We all know that is not true, but there are no official statistics on what does actually happen. We know to the last 100th of a second the time a horse ran in all its races, but we have no information on what happened to it when it is retired.

Trainers are required to maintain meticulous records while a horse is in their stable, but don't have to say anything about the circumstances under which it leaves.

Some racing administrators realise that this issue of post racing horse welfare is a blight on positive public perception of racing but few have any idea of what to do about it.

Well here are a few thoughts :-

  1. On a nationwide basis start collecting "outplacement" statistics so we can see state by state what happens to horses once they leave racing.
  2. Publicise them on the basis that the industry is embarking on a program to improve the outcome for ex-racehorses.
  3. As well as the obligatory barrier trials, a young horse should also be able to do a basic dressage test. The principle is that horses are very much conditioned by early experiences. If a horse's early education includes dressage, not only is it likely to be better able to carry a rider at speed around turns, but upon retirement it will know that being ridden is not just a matter of going flat out. Far more ex-racehorses will therefore be suitable mounts for non-professional riders.
  4. The most desirable outcome is that a horse has a useful life post racing, either as an equestrian horse or for breeding. There should be industry sponsored programs to allow owners to channel horses into these pursuits.
  5. For instance an industry promoted outplacement program could see owners pay a great deal less for training costs while their horse is retrained by competent professionals for a new career.
  6. Comparative statistics on the improvement in the fate of ex-racehorses should be published so that the public can see that the measures the industry is doing to address the issue are having the right effect.

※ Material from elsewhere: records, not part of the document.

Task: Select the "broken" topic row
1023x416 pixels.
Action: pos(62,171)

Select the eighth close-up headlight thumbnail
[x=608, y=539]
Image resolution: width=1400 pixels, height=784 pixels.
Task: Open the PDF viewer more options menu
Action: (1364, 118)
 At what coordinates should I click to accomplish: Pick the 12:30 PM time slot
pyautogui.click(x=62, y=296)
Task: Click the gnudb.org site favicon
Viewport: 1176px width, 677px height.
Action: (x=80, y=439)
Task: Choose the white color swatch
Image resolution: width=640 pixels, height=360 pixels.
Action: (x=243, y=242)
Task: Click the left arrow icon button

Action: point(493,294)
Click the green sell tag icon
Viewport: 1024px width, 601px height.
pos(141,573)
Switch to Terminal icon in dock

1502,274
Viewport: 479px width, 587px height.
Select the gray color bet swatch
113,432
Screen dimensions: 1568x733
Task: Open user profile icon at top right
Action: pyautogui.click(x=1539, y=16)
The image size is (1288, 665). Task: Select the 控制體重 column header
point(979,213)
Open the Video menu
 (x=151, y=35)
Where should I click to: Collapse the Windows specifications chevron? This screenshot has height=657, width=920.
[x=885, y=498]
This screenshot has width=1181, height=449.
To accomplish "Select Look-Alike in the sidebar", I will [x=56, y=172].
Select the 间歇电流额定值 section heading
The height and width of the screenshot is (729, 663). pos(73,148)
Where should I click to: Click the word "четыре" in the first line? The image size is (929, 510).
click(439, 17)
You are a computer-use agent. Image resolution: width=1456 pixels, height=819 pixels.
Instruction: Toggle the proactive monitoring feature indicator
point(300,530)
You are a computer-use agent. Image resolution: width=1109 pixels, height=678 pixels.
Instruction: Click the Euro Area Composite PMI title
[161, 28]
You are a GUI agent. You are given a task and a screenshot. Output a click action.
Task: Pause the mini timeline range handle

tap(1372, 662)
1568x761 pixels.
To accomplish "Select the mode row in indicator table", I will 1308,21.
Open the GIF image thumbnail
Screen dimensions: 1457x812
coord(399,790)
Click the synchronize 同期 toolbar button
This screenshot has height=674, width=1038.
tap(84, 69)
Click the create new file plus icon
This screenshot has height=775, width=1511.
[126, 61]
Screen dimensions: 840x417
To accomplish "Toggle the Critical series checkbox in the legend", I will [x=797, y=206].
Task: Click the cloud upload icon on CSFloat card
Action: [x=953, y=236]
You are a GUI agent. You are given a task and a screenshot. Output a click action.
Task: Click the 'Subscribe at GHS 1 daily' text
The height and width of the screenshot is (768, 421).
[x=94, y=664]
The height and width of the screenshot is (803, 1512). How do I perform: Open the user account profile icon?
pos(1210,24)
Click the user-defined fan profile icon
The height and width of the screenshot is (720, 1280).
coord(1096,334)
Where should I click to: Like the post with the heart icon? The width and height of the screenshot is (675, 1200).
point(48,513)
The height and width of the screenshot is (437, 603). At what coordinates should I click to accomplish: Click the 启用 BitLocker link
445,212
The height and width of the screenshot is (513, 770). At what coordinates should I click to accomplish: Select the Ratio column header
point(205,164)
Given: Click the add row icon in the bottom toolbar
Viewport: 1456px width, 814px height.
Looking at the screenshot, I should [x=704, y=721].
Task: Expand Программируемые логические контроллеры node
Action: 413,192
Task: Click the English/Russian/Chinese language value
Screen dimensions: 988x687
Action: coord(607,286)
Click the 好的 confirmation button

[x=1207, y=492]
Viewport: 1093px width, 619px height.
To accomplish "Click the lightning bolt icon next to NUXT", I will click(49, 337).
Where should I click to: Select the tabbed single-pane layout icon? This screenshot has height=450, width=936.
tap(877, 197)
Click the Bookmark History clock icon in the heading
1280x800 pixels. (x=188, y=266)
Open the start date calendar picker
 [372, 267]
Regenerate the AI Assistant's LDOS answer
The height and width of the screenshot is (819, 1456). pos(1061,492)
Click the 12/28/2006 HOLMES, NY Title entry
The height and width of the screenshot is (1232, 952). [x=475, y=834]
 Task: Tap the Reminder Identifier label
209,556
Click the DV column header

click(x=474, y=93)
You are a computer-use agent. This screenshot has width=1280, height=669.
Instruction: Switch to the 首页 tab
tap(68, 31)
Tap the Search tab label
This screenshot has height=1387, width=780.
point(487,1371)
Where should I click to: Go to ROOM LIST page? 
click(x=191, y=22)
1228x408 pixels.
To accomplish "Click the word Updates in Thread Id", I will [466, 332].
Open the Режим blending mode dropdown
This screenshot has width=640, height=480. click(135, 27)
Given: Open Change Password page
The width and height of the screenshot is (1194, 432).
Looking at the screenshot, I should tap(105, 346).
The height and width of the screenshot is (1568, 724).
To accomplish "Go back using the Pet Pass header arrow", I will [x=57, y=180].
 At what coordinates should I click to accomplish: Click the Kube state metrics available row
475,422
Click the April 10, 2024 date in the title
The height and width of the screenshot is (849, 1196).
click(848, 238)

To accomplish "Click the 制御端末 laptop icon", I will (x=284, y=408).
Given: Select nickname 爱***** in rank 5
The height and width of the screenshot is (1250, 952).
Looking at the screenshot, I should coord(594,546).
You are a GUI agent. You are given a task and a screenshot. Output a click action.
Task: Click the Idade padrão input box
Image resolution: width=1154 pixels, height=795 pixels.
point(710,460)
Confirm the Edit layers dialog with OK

There are whispers that the jumps racing review outcome to be announced this week will see it discontinued.

If so it would be the best thing for racing if administrators grasped the opportunity to present the outcome as the start of a new attitude with horse welfare at its core.

Combined with a strong public education campaign, racing at least in Victoria will have some chance of attracting paying fans from the 95% of the population who are currently indifferent or opposed.

They don't have to be punters to support racing financially. You only have to look at football and cricket to see that paying spectators are just as good a funding source.